Input:
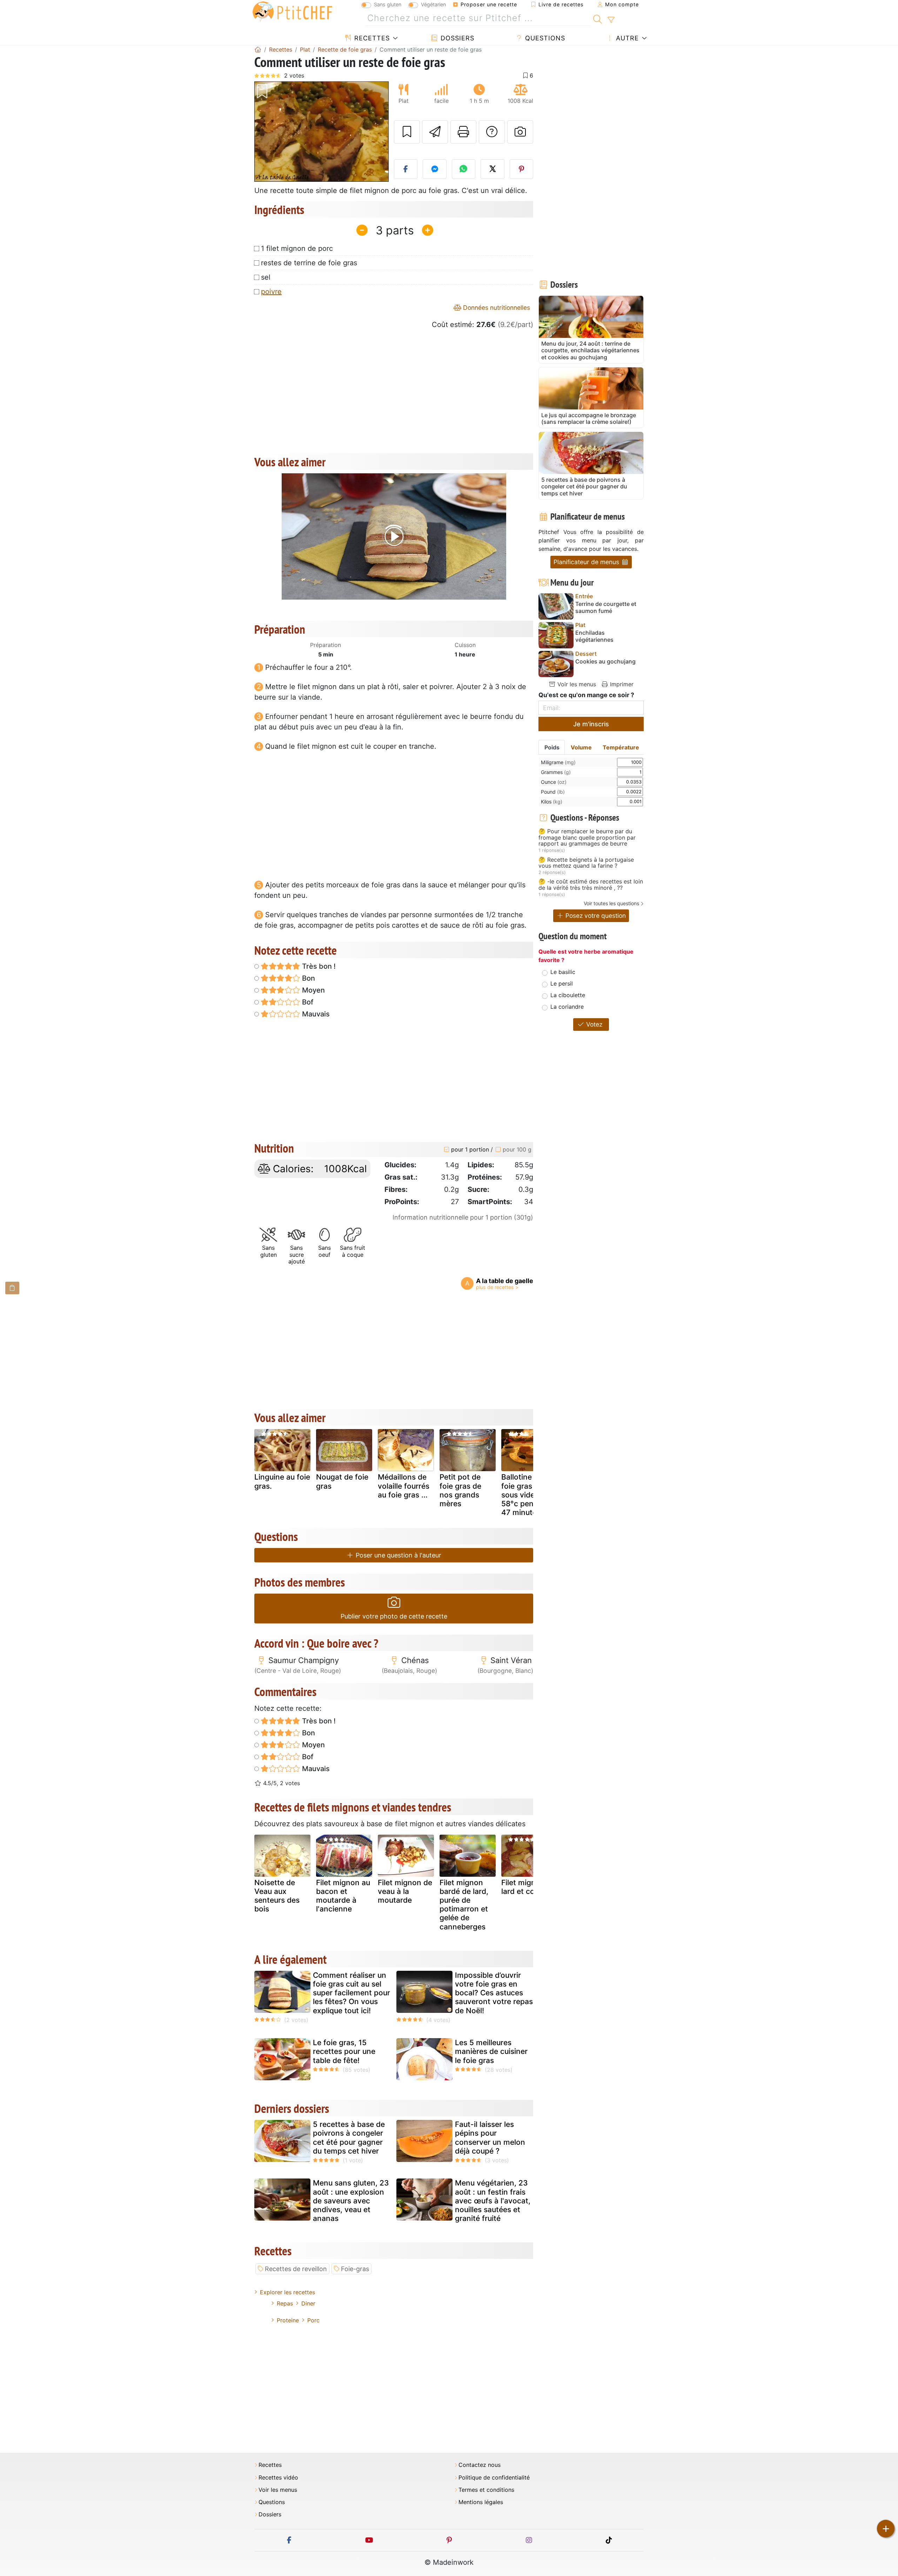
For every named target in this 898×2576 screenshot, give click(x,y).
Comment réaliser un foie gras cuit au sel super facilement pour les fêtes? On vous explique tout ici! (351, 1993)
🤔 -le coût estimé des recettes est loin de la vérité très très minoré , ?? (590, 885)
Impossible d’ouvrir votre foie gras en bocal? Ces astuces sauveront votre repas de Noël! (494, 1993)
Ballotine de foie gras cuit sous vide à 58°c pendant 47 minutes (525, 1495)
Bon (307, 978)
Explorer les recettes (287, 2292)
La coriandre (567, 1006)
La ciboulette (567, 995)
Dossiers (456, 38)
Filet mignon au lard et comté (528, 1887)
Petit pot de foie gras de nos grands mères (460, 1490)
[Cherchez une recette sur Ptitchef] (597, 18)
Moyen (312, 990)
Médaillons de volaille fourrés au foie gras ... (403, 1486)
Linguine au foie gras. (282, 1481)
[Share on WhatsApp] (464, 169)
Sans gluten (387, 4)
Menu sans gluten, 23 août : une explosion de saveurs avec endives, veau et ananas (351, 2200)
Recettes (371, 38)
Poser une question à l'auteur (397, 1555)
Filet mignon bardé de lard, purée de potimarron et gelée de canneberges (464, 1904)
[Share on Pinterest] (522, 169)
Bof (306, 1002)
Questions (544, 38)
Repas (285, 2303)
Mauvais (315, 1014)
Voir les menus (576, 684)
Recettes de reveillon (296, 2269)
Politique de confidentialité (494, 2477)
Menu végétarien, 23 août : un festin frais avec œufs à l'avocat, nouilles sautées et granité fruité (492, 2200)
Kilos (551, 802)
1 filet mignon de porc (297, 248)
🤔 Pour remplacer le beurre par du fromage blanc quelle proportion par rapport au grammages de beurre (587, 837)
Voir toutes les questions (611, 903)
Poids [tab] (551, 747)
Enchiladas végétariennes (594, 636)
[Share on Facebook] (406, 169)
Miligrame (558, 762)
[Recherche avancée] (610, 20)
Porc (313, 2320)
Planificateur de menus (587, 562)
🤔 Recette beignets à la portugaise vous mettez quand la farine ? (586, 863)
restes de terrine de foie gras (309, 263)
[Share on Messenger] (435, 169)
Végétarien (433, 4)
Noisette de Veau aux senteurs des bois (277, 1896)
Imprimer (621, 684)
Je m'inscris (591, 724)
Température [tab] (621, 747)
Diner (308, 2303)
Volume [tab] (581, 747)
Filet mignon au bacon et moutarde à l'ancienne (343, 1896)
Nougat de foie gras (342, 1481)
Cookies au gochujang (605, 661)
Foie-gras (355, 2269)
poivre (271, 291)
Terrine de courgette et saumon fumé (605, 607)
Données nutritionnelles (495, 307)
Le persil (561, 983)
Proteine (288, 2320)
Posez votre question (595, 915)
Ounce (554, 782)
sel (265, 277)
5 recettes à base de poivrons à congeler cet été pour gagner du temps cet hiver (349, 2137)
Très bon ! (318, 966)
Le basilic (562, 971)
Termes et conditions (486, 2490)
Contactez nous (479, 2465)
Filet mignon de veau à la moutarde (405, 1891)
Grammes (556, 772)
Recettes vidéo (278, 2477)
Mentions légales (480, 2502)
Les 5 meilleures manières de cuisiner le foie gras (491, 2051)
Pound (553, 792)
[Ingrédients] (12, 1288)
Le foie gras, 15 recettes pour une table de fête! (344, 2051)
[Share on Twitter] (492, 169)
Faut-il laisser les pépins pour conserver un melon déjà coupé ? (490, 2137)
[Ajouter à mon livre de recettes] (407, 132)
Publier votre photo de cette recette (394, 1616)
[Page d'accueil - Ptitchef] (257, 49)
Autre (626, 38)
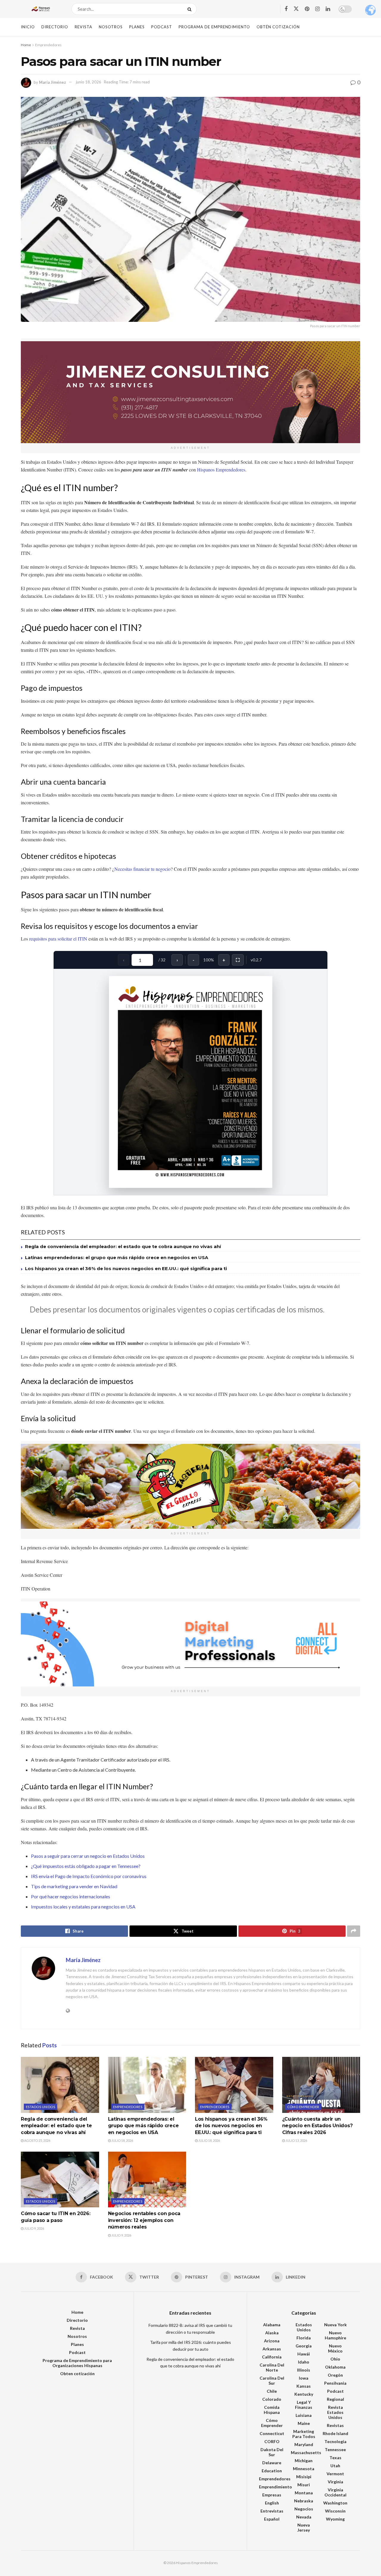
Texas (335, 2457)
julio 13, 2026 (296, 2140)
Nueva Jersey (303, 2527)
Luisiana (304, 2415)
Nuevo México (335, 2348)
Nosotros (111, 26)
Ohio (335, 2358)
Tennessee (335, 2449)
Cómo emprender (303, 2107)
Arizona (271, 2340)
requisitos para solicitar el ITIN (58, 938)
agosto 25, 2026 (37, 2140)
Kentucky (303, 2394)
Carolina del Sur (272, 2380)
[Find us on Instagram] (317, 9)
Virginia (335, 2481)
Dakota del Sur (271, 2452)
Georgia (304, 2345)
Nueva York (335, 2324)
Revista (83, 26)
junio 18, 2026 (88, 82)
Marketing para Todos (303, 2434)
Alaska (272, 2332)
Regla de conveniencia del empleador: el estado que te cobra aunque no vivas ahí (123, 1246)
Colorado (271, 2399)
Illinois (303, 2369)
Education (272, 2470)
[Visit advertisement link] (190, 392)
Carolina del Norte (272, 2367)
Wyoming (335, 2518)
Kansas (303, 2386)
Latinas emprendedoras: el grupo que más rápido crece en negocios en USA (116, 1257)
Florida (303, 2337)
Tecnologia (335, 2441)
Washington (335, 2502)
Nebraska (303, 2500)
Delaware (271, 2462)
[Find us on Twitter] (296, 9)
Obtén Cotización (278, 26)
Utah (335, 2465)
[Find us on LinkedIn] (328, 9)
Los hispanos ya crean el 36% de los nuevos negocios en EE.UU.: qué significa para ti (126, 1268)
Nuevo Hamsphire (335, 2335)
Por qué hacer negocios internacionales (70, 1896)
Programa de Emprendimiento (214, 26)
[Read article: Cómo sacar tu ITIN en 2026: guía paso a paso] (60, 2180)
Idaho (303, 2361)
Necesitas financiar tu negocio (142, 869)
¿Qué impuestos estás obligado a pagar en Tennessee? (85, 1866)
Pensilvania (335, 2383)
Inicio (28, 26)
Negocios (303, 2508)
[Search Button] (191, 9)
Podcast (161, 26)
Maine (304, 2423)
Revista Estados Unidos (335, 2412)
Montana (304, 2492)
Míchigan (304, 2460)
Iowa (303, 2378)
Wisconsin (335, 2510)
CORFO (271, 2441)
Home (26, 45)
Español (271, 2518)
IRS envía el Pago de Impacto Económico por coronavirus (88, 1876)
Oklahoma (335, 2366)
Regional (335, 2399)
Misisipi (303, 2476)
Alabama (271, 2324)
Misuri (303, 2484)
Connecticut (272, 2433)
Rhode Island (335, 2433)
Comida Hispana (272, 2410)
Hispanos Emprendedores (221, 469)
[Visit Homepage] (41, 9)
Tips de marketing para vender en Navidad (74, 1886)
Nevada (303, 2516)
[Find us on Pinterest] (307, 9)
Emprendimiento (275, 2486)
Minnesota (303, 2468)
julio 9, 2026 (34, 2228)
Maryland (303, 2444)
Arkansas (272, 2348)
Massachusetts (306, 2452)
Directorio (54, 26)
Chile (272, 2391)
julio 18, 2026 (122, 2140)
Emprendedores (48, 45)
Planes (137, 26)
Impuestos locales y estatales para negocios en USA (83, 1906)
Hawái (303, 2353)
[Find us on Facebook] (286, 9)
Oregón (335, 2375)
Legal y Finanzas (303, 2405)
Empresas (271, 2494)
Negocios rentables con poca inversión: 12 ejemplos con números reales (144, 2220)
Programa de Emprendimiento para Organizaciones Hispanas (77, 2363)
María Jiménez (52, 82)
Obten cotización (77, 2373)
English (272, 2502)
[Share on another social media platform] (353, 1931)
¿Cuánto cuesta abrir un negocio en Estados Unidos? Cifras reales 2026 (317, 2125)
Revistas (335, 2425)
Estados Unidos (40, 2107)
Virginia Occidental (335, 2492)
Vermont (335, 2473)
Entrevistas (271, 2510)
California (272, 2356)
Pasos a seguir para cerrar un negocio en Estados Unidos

Task objective: From the data, list each line in which the string "moutarde" appears.

Expected output:
Filet mignon au bacon et moutarde à l'ancienne (343, 1896)
Filet mignon de veau à la moutarde (405, 1891)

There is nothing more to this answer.